Source information
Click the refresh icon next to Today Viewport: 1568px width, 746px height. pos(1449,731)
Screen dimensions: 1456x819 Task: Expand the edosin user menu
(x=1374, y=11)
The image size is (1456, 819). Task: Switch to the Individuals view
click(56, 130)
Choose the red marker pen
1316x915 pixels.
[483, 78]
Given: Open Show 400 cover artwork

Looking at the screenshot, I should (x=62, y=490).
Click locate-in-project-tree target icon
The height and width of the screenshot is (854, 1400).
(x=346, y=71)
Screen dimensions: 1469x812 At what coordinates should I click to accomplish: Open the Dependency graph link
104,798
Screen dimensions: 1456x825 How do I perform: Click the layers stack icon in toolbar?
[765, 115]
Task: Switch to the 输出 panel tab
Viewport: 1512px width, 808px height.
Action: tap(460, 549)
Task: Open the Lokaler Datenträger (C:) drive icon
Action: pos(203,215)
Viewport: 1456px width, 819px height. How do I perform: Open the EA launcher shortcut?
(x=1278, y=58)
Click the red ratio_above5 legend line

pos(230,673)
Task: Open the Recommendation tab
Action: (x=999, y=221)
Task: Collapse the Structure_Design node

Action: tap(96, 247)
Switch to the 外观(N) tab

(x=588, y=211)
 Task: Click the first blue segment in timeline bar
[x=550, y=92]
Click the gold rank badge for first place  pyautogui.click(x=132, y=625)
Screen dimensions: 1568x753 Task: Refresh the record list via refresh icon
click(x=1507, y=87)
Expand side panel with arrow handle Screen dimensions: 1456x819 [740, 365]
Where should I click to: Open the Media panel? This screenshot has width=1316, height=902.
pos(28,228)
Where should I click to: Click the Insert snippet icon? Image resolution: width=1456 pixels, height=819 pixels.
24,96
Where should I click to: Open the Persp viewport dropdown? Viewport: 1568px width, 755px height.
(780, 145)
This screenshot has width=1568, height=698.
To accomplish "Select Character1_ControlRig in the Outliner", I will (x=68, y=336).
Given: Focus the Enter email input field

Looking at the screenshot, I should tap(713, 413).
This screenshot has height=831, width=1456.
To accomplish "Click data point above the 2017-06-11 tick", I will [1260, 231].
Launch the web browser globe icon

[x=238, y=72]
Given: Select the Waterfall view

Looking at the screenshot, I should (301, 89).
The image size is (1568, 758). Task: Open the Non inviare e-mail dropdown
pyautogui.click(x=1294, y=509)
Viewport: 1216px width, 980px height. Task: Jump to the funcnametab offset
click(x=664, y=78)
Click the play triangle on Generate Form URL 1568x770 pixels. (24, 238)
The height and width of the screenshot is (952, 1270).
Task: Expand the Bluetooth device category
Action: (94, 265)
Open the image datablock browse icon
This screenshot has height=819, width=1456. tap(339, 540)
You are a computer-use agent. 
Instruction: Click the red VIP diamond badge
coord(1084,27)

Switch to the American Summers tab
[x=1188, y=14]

Task details
For this exercise, output exactly the lines above from the line with "Task: Click the" to the line with "Expand side panel", counting both, and leave out the rest.

Written answer
 Task: Click the first blue segment in timeline bar
[x=550, y=92]
Click the gold rank badge for first place  pyautogui.click(x=132, y=625)
Screen dimensions: 1568x753 Task: Refresh the record list via refresh icon
click(x=1507, y=87)
Expand side panel with arrow handle Screen dimensions: 1456x819 [740, 365]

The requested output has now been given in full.